Os contratos futuros do petróleo tipo Brent ultrapassaram US$ 100 por barril nesta quarta-feira (9), em meio à intensificação dos ataques entre Estados Unidos e Irã. O preço chegou a US$ 101,55, enquanto o mercado passou a considerar com mais cautela os riscos para o fornecimento mundial de energia.
A alta interrompe um período de relativo otimismo iniciado no final de maio. Até então, os preços de referência do petróleo permaneciam abaixo de US$ 100 por barril, refletindo a expectativa de que o conflito entre Washington e Teerã continuaria limitado depois de os dois países firmarem um acordo temporário para interromper os ataques.

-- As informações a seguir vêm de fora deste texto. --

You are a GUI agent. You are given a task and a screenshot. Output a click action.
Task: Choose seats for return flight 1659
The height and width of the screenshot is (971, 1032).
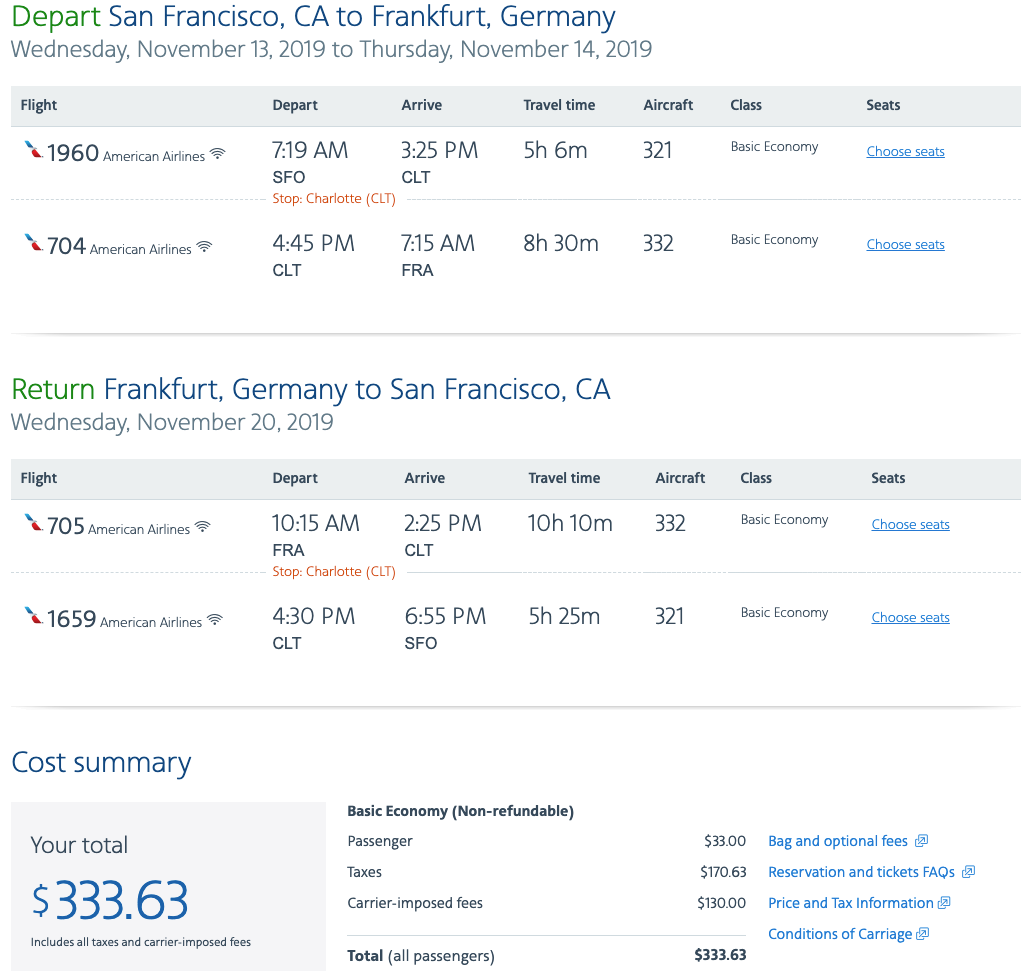tap(910, 618)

Ataques ampliam tensão no mercado
Na terça-feira (8), os Estados Unidos destruíram cinco petroleiros iranianos. Em reação, forças iranianas atacaram 10 embarcações americanas no Golfo Pérsico nesta quarta-feira (9). A Guarda Revolucionária do Irã também afirmou ter capturado um submarino não tripulado dos Estados Unidos na entrada do Estreito de Ormuz.
A escalada militar ocorre em um momento de crise global de refino, que elevou os preços dos combustíveis. Nos Estados Unidos, a gasolina é vendida, em média, por US$4,22 por galão. O diesel está próximo de US$6 por galão.
Antes do início da guerra entre Washington e Teerã, o Estreito de Ormuz concentrava a passagem de um quinto das exportações mundiais de petróleo e gás e era considerado fundamental para o abastecimento de energia. Com o conflito, o Mar Vermelho ganhou relevância como rota alternativa.
Nesta semana, porém, ataques de rebeldes houthis apoiados pelo Irã contra instalações energéticas da Arábia Saudita ameaçaram os embarques de petróleo bruto na região. O episódio acrescentou uma nova preocupação ao mercado, que passou a acompanhar os riscos às rotas de transporte e à oferta de combustíveis.